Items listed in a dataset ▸
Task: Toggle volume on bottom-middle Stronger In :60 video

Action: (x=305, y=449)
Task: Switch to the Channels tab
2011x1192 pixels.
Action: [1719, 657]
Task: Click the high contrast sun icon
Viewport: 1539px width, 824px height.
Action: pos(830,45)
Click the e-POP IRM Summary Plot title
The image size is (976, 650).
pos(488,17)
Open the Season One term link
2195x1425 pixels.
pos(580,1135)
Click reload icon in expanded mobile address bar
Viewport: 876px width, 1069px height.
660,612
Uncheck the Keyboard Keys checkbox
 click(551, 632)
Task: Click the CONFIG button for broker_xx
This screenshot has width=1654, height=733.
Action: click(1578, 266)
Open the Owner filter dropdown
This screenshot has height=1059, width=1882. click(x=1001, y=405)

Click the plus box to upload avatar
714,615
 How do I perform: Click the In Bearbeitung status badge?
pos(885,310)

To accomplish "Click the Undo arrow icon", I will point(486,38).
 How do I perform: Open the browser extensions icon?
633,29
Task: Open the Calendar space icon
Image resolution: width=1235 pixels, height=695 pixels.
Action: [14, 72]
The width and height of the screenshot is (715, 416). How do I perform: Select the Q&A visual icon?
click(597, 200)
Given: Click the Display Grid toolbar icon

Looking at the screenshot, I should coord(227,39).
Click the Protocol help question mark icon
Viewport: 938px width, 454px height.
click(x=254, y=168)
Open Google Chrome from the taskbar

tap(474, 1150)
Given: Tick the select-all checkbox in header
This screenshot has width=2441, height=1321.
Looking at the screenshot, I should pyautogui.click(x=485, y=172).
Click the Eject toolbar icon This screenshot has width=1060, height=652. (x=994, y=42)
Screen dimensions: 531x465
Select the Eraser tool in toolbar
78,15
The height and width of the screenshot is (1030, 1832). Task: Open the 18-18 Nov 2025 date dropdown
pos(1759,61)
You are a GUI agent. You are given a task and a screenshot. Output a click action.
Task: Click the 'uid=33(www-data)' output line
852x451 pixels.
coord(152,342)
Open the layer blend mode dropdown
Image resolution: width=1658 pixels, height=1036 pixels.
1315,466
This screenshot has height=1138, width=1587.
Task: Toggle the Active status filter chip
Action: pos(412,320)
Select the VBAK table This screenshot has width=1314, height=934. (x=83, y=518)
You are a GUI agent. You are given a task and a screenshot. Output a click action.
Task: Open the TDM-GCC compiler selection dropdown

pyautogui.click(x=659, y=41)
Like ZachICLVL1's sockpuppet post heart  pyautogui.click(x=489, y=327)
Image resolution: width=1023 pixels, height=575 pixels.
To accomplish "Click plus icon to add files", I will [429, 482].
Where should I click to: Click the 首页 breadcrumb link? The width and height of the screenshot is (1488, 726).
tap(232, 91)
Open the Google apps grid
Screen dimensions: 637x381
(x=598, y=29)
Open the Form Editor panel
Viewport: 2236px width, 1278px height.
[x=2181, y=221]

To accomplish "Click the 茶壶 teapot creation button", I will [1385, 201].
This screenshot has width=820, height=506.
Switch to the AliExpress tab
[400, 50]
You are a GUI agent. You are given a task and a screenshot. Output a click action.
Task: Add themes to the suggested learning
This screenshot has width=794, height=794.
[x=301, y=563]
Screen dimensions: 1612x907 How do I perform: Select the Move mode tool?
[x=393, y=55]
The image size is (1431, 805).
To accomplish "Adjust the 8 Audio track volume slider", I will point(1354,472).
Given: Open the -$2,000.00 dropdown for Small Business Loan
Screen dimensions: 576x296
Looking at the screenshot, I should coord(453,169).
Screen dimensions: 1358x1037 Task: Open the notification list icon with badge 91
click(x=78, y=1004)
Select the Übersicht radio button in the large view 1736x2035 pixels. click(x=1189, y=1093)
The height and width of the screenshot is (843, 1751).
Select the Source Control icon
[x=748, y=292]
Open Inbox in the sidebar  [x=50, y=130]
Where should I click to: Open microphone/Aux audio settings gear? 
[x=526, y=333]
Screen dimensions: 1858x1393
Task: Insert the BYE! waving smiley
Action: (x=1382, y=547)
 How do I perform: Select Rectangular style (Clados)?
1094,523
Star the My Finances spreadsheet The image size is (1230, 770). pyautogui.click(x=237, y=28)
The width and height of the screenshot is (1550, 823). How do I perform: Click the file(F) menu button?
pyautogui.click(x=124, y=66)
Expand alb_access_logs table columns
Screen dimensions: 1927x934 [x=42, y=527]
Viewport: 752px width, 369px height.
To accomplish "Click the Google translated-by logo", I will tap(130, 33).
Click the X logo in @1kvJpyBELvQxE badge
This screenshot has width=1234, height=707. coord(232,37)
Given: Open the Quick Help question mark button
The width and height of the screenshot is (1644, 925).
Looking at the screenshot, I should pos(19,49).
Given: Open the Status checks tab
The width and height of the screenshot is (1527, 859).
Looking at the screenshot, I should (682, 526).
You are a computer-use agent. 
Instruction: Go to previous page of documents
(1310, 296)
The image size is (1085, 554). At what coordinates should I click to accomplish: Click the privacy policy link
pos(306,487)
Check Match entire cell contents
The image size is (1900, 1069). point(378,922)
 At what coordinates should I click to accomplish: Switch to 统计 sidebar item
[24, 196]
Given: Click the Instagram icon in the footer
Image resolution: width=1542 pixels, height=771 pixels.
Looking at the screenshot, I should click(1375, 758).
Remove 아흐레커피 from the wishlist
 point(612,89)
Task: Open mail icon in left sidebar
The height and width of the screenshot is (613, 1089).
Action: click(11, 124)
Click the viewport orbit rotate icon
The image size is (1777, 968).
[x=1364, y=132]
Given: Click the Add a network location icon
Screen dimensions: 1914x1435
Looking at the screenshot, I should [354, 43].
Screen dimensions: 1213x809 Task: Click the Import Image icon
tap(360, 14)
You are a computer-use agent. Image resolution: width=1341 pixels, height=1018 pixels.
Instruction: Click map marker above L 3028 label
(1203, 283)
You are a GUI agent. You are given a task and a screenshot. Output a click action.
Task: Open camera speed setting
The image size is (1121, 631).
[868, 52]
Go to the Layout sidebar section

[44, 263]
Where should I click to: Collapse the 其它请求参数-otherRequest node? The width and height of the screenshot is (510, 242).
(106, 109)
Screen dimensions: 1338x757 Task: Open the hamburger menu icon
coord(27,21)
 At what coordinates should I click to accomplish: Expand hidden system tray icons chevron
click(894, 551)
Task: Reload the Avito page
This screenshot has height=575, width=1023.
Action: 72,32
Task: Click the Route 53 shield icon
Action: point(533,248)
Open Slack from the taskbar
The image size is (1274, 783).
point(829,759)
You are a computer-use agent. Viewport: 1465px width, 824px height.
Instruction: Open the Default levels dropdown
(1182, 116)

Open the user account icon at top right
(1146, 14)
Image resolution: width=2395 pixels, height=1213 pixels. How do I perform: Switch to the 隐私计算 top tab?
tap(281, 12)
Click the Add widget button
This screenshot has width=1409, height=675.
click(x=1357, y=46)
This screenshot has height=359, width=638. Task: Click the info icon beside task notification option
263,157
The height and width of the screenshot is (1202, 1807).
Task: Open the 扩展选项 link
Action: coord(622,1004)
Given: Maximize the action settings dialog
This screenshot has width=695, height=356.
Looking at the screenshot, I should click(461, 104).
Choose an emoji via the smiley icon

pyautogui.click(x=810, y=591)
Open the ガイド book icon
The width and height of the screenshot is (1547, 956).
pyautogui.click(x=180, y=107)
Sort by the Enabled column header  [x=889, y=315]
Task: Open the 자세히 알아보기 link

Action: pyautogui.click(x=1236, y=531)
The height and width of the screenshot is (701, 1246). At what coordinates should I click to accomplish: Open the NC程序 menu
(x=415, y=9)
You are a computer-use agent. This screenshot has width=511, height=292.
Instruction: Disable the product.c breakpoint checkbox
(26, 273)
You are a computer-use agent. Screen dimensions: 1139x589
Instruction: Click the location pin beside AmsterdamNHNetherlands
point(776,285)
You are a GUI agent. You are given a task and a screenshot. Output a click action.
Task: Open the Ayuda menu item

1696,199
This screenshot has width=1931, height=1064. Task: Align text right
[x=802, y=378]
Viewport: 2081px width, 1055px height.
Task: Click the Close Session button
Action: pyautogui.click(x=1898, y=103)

Work task ▸ Exactly the lines running from the top of the records to the line that contains "Task: Click the high contrast sun icon", inclusive, must be set down, and nothing more.

Written answer ▸
Task: Toggle volume on bottom-middle Stronger In :60 video

Action: (x=305, y=449)
Task: Switch to the Channels tab
2011x1192 pixels.
Action: [1719, 657]
Task: Click the high contrast sun icon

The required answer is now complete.